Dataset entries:
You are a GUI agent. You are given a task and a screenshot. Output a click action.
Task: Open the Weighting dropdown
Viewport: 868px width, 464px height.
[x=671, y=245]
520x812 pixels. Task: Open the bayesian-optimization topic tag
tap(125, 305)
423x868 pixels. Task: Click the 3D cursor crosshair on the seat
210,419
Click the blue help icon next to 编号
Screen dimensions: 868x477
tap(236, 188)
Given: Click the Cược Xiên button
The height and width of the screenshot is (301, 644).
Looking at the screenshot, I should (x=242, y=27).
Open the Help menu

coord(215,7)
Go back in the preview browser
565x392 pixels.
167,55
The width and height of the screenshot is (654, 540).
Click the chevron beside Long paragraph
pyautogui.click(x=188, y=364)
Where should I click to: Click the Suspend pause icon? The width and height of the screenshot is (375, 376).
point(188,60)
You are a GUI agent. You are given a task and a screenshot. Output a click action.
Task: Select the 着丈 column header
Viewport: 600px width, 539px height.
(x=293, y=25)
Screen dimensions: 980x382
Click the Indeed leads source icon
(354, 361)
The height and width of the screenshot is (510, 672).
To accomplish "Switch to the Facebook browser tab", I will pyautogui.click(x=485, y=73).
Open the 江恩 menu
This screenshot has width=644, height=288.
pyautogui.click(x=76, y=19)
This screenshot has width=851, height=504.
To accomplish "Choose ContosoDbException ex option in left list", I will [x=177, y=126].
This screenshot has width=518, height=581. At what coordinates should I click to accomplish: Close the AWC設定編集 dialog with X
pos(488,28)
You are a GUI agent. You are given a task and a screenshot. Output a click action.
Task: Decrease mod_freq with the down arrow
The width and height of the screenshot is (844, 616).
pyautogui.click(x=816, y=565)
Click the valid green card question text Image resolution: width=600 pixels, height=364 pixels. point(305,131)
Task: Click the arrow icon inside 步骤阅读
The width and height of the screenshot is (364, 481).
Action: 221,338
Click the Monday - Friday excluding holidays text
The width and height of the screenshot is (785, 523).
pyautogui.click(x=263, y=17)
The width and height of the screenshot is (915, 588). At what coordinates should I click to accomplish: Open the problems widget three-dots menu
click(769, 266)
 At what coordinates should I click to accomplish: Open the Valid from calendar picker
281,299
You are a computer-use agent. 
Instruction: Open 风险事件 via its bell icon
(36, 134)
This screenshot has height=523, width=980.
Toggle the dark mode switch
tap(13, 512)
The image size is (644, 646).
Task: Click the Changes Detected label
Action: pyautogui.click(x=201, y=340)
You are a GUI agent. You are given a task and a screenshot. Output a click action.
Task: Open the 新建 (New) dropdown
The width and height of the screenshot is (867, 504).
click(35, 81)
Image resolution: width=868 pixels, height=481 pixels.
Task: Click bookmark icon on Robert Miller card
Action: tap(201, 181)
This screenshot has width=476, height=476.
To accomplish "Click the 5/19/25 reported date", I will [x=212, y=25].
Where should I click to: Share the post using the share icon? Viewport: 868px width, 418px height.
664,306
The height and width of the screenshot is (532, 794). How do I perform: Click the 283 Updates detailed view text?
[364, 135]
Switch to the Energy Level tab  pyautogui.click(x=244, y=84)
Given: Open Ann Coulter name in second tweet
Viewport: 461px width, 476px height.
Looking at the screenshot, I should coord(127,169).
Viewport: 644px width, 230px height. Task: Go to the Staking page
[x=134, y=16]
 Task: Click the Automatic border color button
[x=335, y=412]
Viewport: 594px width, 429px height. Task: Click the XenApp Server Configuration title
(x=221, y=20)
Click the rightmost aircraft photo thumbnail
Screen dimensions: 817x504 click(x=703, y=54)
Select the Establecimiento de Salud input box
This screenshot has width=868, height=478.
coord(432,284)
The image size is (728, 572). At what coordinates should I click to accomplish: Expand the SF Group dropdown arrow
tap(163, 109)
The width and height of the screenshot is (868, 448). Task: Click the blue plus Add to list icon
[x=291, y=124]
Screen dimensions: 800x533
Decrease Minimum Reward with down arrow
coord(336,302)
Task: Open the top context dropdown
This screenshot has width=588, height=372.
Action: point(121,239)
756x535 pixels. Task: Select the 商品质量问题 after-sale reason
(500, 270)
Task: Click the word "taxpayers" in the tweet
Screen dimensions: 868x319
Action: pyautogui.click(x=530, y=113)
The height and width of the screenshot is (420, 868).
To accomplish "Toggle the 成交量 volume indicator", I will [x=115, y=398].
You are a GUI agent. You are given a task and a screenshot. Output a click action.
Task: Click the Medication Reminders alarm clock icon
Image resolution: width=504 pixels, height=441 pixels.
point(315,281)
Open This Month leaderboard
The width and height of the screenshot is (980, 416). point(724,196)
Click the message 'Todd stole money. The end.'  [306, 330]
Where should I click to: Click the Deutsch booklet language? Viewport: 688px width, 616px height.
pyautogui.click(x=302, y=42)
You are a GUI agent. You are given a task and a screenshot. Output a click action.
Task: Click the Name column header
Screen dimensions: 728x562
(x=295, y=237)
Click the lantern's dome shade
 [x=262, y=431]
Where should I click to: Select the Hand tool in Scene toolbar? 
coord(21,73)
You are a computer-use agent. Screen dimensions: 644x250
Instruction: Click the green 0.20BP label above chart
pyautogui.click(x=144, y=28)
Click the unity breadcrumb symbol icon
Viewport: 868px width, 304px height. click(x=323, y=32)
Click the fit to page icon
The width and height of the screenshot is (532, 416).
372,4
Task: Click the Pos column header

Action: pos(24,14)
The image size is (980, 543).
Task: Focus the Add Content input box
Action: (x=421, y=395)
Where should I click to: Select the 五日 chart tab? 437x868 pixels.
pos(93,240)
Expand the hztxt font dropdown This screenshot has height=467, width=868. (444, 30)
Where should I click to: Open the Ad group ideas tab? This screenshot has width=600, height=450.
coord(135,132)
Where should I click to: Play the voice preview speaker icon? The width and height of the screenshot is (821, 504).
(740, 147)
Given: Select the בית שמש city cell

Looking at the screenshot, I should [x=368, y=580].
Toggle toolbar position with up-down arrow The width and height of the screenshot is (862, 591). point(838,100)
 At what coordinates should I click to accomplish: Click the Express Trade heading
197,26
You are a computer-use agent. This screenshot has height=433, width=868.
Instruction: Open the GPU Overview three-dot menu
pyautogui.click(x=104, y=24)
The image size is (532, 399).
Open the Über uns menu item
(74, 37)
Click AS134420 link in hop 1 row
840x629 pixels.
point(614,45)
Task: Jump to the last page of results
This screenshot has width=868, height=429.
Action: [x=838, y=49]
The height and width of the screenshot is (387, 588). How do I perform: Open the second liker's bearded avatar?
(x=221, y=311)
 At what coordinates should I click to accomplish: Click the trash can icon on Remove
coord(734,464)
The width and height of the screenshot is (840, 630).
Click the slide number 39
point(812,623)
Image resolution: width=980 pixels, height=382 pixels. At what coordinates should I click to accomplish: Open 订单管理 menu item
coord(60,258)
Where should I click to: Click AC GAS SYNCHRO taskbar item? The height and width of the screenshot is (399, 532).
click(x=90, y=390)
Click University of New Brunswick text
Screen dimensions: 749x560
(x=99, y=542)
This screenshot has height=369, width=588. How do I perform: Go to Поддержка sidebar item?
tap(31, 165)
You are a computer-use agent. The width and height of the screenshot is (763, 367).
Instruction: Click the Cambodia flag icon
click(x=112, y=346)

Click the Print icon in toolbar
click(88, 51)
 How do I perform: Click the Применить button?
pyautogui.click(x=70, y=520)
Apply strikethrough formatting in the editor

▶ About this exercise: Repeat exactly the lines of the data from the first one through the line with "Given: Click the Cược Xiên button", both of them included.

▶ Answer for the task:
You are a GUI agent. You are given a task and a screenshot. Output a click action.
Task: Open the Weighting dropdown
Viewport: 868px width, 464px height.
[x=671, y=245]
520x812 pixels. Task: Open the bayesian-optimization topic tag
tap(125, 305)
423x868 pixels. Task: Click the 3D cursor crosshair on the seat
210,419
Click the blue help icon next to 编号
Screen dimensions: 868x477
tap(236, 188)
Given: Click the Cược Xiên button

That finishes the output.